■ **Data provided**:
#####

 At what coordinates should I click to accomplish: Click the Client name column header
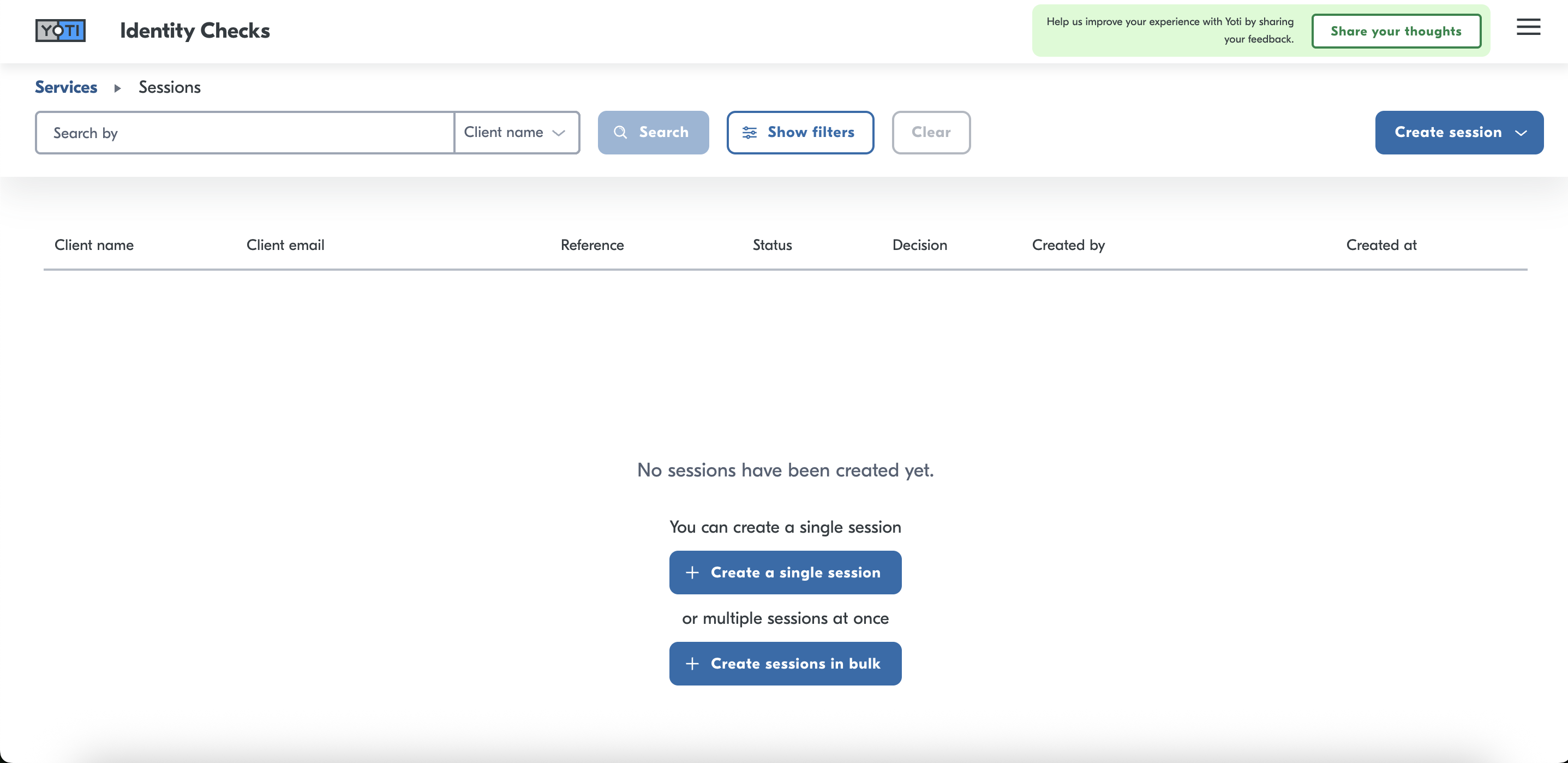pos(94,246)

#####

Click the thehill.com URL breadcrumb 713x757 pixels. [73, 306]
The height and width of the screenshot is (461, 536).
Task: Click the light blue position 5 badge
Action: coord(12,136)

#####

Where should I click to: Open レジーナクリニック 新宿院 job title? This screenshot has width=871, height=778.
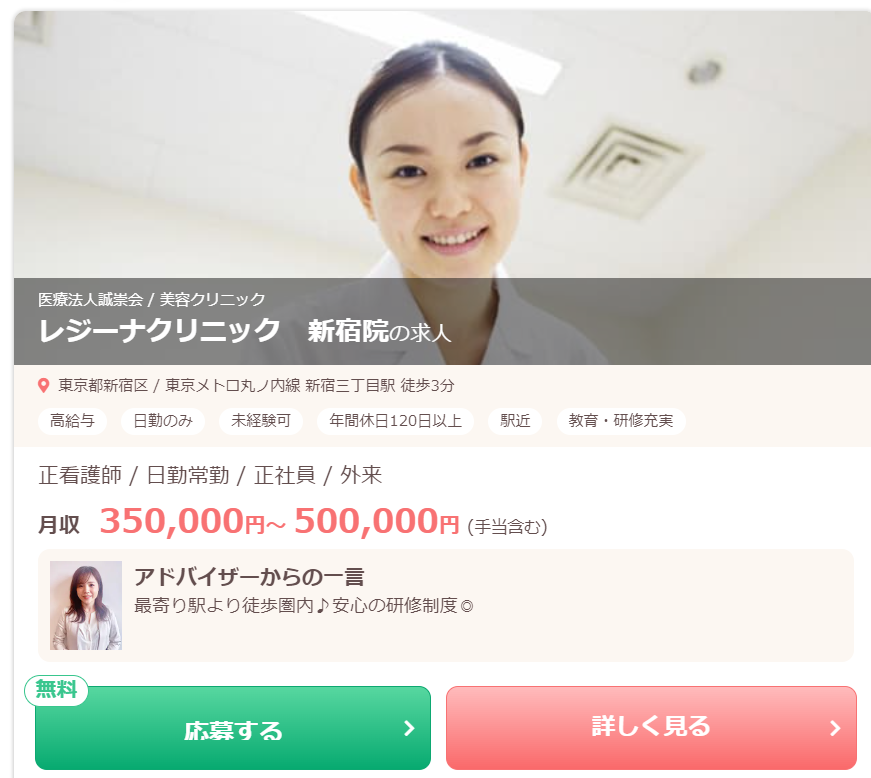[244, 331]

#####

■ **Stated goal**:
Which lines of the records above contain the string "width", with case counting? Copy each of those lines in full.

■ **The output**:
The height and width of the screenshot is (461, 536).
Where should I click to: Open レジーナクリニック 新宿院 job title? This screenshot has width=871, height=778.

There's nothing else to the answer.